447 Project 5

Compression

Project A - Image Compression

Image Compression can be achieved by the use of the two dimensional Discrete Cosine Transform(DCT), which is just the one dimensional DCT in two dimensions. The DCT is often used to compress small blocks of an image, as small as 8 by 8 blocks. So the image being used must have dimensions that are divisible by 8. Some of the information from the block is ignored, that is, the compression is lossy. The advantage of using the DCT is that it helps organize the information so that the part that is ignored is the part the human eye is least sensitive to. In other words, the DCT will show us how to interpolate the data with a set of basis functions that are in descending order of importance as far as the human visual system is concerned.

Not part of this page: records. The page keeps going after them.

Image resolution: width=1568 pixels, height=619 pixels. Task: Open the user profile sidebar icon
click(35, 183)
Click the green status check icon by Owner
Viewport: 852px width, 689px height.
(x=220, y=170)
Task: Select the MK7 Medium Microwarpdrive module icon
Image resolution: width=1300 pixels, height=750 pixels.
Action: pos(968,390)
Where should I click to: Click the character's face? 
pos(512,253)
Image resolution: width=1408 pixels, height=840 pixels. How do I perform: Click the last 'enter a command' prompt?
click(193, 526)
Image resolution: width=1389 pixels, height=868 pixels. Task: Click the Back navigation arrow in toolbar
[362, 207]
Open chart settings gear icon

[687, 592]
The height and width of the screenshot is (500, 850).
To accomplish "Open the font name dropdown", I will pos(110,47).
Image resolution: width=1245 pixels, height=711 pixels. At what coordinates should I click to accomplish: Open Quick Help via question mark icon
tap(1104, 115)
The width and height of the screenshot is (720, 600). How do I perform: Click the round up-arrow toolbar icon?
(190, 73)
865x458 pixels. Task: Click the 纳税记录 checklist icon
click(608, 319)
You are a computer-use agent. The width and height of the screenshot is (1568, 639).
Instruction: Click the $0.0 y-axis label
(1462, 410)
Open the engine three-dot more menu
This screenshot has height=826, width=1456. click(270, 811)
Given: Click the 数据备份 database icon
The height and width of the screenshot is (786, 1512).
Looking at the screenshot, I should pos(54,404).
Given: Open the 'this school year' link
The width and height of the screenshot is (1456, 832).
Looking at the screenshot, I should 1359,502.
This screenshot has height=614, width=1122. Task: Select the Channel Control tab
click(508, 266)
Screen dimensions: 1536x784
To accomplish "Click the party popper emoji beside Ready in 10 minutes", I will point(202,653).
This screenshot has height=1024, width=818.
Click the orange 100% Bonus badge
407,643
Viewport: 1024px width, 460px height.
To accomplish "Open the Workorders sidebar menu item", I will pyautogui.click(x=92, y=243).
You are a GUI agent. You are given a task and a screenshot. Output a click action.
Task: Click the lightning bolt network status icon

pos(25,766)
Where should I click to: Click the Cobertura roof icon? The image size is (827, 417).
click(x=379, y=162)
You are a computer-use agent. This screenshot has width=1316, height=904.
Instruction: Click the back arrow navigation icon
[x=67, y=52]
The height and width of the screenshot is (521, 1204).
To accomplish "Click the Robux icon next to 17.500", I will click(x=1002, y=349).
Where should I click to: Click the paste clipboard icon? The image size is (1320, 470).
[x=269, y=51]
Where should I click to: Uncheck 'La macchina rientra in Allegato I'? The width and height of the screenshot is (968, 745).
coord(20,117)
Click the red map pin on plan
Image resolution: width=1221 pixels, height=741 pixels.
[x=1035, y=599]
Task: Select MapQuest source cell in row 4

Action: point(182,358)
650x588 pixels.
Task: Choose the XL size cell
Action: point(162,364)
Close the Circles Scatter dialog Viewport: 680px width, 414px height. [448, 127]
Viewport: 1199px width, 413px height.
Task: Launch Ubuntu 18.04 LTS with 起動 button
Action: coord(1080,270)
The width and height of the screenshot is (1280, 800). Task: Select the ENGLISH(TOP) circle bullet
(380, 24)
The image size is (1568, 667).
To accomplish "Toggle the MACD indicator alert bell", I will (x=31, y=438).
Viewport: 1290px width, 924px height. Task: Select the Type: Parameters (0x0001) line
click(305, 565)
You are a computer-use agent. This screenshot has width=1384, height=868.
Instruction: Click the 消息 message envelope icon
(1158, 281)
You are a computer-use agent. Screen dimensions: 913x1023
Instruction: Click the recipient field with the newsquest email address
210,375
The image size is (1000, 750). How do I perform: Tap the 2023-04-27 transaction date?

The following image of the breathtaking aerial view of Iceland's largest glacier was selected for this project:

The above 640 by 360 image was resized, but maintianing the ratio aspect so that we still have dimensions divisible by 8, so that when the image is coverted to double reals precision, as we will see from Step 1, the image dimensions do not exceed to 1000 pixels and an 8 by 8 block of the image can be reconstructed through quatization and dequatization, as seen in Steps 1, 2 and 3 part D. The following 312 by 176 image was used throughout this project:

Computer Problems 11.2: 3-6

Step 1: Problem 3-Compressing a gray scale image with dimensions that are divisible by 8

Part A: Displaying the extracted 8 by 8 block

The MATLAB code used for this part and parts c)-d) can be found here. The MATLAB Command X=xgray(81:88), in the case of this step was used to extract an 8 by 8 block from the selected image above. The following image of the block was what resulted:

Part C: Quantization by using linear quantization for three values of p:

Linear quantization matrix: $$ Q_c = p \begin{bmatrix} 8 & 16 & 24 & 32 & 40 & 48 & 56 & 64 \\ 16 & 24 & 32 & 40 & 48 & 56 & 64 & 72 \\ 24 & 32 & 40 & 48 & 56 & 64 & 72 & 80 \\ 32 & 40 & 48 & 56 & 64 & 72 & 80 & 88 \\ 40 & 48 & 56 & 64 & 72 & 80 & 88 & 96 \\ 48 & 56 & 64 & 72 & 80 & 88 & 96 & 104 \\ 56 & 64 & 72 & 80 & 88 & 96 & 104 & 112 \\ 64 & 72 & 80 & 88 & 96 & 104 & 112 & 120 \\ \end{bmatrix} $$ The value p represents the loss parameter and it is expected that the higher the value we choose for p, the more destructed and blurry our resulting compressed image will appear.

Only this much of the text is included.